Regex demo on regex101

In JavaScript:

console.log('aaa baaab xxx fjjj'.replace(/\b([a-z])\1+(?!\1|\b)|(?<=([a-z]))((?!\2)[a-z])\3+/g, '$1$3'))
console.log('ahhj aaab cc iiik'.replace(/\b([a-z])\1+(?!\1|\b)|(?<=([a-z]))((?!\2)[a-z])\3+/g, '$1$3'))
console.log('bbb ahhj aaab cc iiik xxx fjjj baaaaaab yyyaaa'.replace(/\b([a-z])\1+(?!\1|\b)|(?<=([a-z]))((?!\2)[a-z])\3+/g, '$1$3'))

PHP demo on 3v4l.org

Answer 2

let result = str.replace(/\b((.)\2+)\b|(.)\3+/g, '$1$3');

demo

Answer 3

You could rewrite (?<=^| ) as (?:\s|^) and keep that match in the replacement instead of using \K which is not supported in JavaScript.

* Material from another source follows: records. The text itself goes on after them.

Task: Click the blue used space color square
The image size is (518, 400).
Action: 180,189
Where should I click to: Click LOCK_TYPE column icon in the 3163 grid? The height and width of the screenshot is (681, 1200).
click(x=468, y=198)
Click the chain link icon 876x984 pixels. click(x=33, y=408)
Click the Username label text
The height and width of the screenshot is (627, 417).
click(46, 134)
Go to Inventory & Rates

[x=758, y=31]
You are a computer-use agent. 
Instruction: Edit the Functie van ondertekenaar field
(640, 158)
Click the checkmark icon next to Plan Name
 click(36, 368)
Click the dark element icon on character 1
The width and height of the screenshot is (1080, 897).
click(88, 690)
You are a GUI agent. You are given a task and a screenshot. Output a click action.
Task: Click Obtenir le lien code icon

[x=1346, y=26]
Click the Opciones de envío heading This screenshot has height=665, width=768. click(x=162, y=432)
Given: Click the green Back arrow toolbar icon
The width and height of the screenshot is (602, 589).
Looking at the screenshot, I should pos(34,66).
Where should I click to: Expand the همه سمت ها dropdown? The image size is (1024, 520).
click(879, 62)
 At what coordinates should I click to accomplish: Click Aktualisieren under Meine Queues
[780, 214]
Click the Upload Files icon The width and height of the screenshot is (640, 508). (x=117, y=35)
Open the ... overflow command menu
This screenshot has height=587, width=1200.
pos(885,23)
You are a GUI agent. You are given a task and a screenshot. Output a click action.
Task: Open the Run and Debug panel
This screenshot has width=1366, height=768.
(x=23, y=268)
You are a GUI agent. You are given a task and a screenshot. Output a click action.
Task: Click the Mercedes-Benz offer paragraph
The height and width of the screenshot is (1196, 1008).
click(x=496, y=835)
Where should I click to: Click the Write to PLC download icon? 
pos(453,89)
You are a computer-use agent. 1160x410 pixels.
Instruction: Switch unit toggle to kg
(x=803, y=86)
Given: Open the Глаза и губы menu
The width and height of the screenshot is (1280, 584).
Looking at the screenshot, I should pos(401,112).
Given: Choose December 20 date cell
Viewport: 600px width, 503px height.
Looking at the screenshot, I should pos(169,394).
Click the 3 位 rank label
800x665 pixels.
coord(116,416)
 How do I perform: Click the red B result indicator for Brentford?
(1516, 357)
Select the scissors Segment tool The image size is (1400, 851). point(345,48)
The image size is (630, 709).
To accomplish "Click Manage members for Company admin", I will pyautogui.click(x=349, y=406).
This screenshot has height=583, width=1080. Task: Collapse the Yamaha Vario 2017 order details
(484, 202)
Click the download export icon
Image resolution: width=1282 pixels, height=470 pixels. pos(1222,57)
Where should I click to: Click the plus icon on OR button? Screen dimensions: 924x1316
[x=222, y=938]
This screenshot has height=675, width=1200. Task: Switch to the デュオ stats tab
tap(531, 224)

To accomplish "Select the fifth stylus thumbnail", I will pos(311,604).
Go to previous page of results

You could write the pattern as:

((?:\s|^)([a-z])\2+)(?=\s|$)|([a-z])(?=\3)

The pattern matches:

• ( Capture group 1
  • (?:\s|^) Match either a whitespace char or assert the start of the string
  • ([a-z])\2+ Capture a single char a-z in group 2 and repeat matching that same char 1 or more times
• ) Close group 1
• (?=\s|$) Positive lookahead, assert either a whitespace char or the end of the string to the right
• | Or
• ([a-z])(?=\3) Capture a single char a-z in group 3 while asserting the same character directly to the right

Regex demo

const regex = /((?:\s|^)([a-z])\2+)(?=\s|$)|([a-z])(?=\3)/g;

[
  "aaa baaab xxx",
  "ahhj aaab cc iiik",
  "#$aa$aa#aaa bbb"
].forEach(s =>
  console.log(s.replace(regex, "$1"))
)

---

If you want to match any letter:

const regex = /((?: |^)([\p{L}\p{M}])\2+(?= |$))|([\p{L}\p{M}])(?=\3)/gu;

See another regex demo